Segment Start: Data in this exercise

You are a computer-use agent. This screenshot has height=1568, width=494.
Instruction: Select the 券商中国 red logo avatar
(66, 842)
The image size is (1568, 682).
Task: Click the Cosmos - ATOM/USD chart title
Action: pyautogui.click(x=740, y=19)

Segment End: Data in this exercise

--- Problem to solve ---
The records above need to be retyped in full, exactly as they stand.

--- Exercise solution ---
You are a computer-use agent. This screenshot has height=1568, width=494.
Instruction: Select the 券商中国 red logo avatar
(66, 842)
The image size is (1568, 682).
Task: Click the Cosmos - ATOM/USD chart title
Action: pyautogui.click(x=740, y=19)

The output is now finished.